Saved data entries
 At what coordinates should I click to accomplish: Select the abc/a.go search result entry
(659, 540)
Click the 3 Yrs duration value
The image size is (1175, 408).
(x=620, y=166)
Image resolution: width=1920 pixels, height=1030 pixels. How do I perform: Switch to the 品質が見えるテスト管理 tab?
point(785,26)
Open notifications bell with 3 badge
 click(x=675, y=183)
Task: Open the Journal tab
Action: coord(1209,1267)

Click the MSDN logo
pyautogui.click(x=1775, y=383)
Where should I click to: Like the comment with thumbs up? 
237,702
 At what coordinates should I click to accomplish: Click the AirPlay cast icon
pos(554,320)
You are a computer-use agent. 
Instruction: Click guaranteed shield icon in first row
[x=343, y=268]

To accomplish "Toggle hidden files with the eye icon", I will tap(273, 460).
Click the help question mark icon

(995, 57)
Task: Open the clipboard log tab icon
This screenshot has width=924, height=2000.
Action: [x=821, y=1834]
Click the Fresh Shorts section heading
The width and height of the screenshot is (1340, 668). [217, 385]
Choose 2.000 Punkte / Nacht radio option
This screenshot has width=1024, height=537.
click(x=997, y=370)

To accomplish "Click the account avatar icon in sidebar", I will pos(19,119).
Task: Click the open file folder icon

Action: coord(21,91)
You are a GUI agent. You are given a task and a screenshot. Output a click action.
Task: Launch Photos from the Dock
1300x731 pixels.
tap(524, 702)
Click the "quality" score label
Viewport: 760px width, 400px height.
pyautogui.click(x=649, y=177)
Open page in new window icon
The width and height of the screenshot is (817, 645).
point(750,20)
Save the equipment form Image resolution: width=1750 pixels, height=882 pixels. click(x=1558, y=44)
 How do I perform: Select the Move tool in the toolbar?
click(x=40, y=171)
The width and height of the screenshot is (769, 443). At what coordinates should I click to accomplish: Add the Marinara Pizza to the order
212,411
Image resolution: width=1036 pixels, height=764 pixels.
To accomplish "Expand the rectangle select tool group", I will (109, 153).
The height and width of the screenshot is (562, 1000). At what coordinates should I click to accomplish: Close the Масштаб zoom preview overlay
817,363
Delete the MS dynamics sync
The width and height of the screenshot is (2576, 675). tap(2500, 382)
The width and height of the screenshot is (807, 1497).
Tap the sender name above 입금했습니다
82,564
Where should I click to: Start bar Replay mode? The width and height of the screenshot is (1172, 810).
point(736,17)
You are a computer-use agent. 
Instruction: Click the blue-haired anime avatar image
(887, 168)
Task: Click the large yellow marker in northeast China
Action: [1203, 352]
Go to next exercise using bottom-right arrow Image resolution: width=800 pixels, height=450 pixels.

What is required: Edit the listing by replacing "At what coordinates should I click to accomplish" with "Which point should I click to carry out" everywhere it occurs, and leave everything else unchanged.

Expected answer:
 Which point should I click to carry out: Select the abc/a.go search result entry
(659, 540)
Click the 3 Yrs duration value
The image size is (1175, 408).
(x=620, y=166)
Image resolution: width=1920 pixels, height=1030 pixels. How do I perform: Switch to the 品質が見えるテスト管理 tab?
point(785,26)
Open notifications bell with 3 badge
 click(x=675, y=183)
Task: Open the Journal tab
Action: coord(1209,1267)

Click the MSDN logo
pyautogui.click(x=1775, y=383)
Where should I click to: Like the comment with thumbs up? 
237,702
 Which point should I click to carry out: Click the AirPlay cast icon
pos(554,320)
You are a computer-use agent. 
Instruction: Click guaranteed shield icon in first row
[x=343, y=268]

To accomplish "Toggle hidden files with the eye icon", I will tap(273, 460).
Click the help question mark icon

(995, 57)
Task: Open the clipboard log tab icon
This screenshot has width=924, height=2000.
Action: [x=821, y=1834]
Click the Fresh Shorts section heading
The width and height of the screenshot is (1340, 668). [217, 385]
Choose 2.000 Punkte / Nacht radio option
This screenshot has width=1024, height=537.
click(x=997, y=370)

To accomplish "Click the account avatar icon in sidebar", I will pos(19,119).
Task: Click the open file folder icon

Action: coord(21,91)
You are a GUI agent. You are given a task and a screenshot. Output a click action.
Task: Launch Photos from the Dock
1300x731 pixels.
tap(524, 702)
Click the "quality" score label
Viewport: 760px width, 400px height.
pyautogui.click(x=649, y=177)
Open page in new window icon
The width and height of the screenshot is (817, 645).
point(750,20)
Save the equipment form Image resolution: width=1750 pixels, height=882 pixels. click(x=1558, y=44)
 How do I perform: Select the Move tool in the toolbar?
click(x=40, y=171)
The width and height of the screenshot is (769, 443). Which point should I click to carry out: Add the Marinara Pizza to the order
212,411
Image resolution: width=1036 pixels, height=764 pixels.
To accomplish "Expand the rectangle select tool group", I will (109, 153).
The height and width of the screenshot is (562, 1000). Which point should I click to carry out: Close the Масштаб zoom preview overlay
817,363
Delete the MS dynamics sync
The width and height of the screenshot is (2576, 675). tap(2500, 382)
The width and height of the screenshot is (807, 1497).
Tap the sender name above 입금했습니다
82,564
Where should I click to: Start bar Replay mode? The width and height of the screenshot is (1172, 810).
point(736,17)
You are a computer-use agent. 
Instruction: Click the blue-haired anime avatar image
(887, 168)
Task: Click the large yellow marker in northeast China
Action: [1203, 352]
Go to next exercise using bottom-right arrow Image resolution: width=800 pixels, height=450 pixels.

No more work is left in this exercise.